In two operations, the Uruguayan security forces prevented the shipment of more than 1.5 tons of cocaine and dismantled a criminal gang that engaged in narcotrafficking in various parts of the country.
On March 29, Uruguayan Minister of the Interior Jorge Larrañaga announced the results of Operation Arab (Operación Árabe), which helped disrupt a criminal gang that exploited agricultural production as a cover for its narcotrafficking activities. With the support of the Uruguayan Navy, members of police forces carried out 18 raids in the departments of Montevideo, Canelones, Río Negro, Rivera, and Artigas, where they seized more than 600 kilograms of cocaine and captured 15 members of the criminal gang of Brazilian, Cuban, Paraguayan, and Uruguayan nationalities, Minister Larrañaga said.
In addition to the drugs, authorities seized more than $100,000 in cash, several weapons, eight vehicles, a tractor, and a speedboat, the Ministry of the Interior reported in a statement.

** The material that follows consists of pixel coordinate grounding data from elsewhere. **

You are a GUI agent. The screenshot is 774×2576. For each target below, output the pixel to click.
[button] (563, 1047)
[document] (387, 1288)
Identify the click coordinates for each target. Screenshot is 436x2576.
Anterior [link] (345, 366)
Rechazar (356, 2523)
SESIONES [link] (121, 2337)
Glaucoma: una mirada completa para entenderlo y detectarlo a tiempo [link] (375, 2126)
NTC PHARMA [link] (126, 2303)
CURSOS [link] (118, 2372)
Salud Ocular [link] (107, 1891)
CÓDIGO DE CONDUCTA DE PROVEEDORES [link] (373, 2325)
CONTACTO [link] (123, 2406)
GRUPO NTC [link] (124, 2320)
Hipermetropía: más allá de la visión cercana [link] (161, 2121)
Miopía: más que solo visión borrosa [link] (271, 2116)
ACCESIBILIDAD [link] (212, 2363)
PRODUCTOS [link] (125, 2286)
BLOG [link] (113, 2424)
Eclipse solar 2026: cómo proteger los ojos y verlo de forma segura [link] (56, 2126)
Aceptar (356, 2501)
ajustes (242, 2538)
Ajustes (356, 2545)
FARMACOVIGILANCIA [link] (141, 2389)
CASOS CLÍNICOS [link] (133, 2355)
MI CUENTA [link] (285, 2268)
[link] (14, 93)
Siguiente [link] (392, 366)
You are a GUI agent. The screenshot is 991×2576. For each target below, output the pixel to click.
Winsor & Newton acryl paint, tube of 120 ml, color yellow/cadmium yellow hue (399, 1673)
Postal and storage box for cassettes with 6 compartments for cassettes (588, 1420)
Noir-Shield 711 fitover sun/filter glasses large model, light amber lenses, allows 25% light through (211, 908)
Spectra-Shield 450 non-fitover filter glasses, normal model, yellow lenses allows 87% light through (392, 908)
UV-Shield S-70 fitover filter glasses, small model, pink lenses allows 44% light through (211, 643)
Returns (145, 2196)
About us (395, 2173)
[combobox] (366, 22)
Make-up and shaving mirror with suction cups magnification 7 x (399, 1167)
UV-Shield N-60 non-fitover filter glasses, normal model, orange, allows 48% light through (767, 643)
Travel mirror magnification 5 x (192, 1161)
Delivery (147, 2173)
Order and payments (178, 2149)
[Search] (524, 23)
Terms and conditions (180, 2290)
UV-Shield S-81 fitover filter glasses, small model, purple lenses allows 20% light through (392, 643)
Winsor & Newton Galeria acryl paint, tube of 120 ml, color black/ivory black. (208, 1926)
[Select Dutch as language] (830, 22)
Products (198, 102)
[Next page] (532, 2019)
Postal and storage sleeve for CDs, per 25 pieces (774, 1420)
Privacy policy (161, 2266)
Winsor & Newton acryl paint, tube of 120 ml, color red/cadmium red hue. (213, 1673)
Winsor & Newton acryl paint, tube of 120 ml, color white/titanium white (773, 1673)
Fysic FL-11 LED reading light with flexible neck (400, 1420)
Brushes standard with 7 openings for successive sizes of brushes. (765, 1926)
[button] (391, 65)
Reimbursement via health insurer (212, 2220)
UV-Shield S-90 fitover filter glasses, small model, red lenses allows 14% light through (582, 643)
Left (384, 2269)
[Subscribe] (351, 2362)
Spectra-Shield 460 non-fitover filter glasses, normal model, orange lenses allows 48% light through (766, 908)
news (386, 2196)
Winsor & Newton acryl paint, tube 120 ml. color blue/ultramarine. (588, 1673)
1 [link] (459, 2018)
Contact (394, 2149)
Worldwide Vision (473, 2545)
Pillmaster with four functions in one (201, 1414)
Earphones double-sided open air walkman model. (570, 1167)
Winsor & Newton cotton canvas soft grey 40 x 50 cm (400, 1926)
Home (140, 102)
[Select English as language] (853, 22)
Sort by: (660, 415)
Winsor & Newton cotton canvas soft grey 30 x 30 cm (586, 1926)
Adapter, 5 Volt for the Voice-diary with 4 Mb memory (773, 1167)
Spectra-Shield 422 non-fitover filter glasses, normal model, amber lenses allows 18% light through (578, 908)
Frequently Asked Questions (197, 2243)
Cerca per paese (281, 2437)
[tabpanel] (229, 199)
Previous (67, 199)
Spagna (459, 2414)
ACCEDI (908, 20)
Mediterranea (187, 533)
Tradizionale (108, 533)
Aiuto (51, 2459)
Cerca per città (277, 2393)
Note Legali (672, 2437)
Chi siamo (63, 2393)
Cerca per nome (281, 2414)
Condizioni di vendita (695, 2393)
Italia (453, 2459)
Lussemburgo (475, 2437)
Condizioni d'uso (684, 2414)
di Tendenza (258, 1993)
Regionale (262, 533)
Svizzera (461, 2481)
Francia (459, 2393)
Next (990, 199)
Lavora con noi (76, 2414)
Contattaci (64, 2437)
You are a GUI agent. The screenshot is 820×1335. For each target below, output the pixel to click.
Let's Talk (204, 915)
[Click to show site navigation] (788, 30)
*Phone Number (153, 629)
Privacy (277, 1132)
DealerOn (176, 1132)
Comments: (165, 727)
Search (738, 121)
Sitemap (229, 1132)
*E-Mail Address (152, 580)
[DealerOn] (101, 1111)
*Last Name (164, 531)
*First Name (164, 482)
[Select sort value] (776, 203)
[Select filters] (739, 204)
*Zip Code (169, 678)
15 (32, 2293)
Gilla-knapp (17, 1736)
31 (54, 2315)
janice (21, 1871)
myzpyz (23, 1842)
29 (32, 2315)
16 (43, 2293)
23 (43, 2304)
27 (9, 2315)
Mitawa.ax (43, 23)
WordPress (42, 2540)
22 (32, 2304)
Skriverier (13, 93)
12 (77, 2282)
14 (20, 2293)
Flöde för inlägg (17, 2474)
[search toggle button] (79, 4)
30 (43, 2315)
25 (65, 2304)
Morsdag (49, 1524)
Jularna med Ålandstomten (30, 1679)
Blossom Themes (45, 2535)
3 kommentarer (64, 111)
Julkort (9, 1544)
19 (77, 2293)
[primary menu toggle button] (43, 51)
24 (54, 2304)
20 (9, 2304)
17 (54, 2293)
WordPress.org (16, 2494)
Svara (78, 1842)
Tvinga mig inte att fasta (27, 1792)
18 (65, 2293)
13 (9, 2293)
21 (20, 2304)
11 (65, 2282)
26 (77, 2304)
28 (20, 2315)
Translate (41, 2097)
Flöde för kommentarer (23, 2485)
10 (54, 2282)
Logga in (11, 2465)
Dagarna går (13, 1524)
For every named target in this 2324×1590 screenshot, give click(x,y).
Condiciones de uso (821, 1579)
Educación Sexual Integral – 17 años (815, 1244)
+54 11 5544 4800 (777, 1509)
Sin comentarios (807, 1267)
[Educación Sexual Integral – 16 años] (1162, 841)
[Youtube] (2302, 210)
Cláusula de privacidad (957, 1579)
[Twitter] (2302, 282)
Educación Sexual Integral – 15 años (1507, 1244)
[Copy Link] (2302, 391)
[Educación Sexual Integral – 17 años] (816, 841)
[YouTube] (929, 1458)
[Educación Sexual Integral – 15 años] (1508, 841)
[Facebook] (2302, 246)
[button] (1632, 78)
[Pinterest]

According to reports from the Uruguayan news portal Montevideo, Larrañaga said that one hypothesis is that the drug was being brought into the country in light aircraft, from which cocaine bricks were thrown into a field for later transfer to Uruguay’s coastal areas, and that the criminals used the speedboat to transport drugs to a ship on the high seas bound for Europe.
“Institutionally, this is a very strong message, because narcotrafficking was dealt a very important blow,” the minister said. “We do not want to be either a drug destination or a transit point for drug in Uruguay.”
The Ministry of the Interior’s General Directorate for the Control of Illicit Drug Trafficking and the National Police also seized 953 kg of cocaine in Montevideo in mid-March. Criminals had hidden the drug inside brand-new vehicles that had left the Port of Montevideo, and authorities seized it when the vehicles arrived at their destination, an industrial plant, the Uruguayan newspaper El País reported.
The seizure was made possible due to information that authorities received about the existence of drug packages hidden in several vehicles coming from Brazil, which were already in Uruguayan territory, the news portal Montevideo reported.
According to InSight Crime, an organization specializing in organized crime in Latin America, transnational narcotrafficking networks are increasingly using the Port of Montevideo as a bridge for the European cocaine market.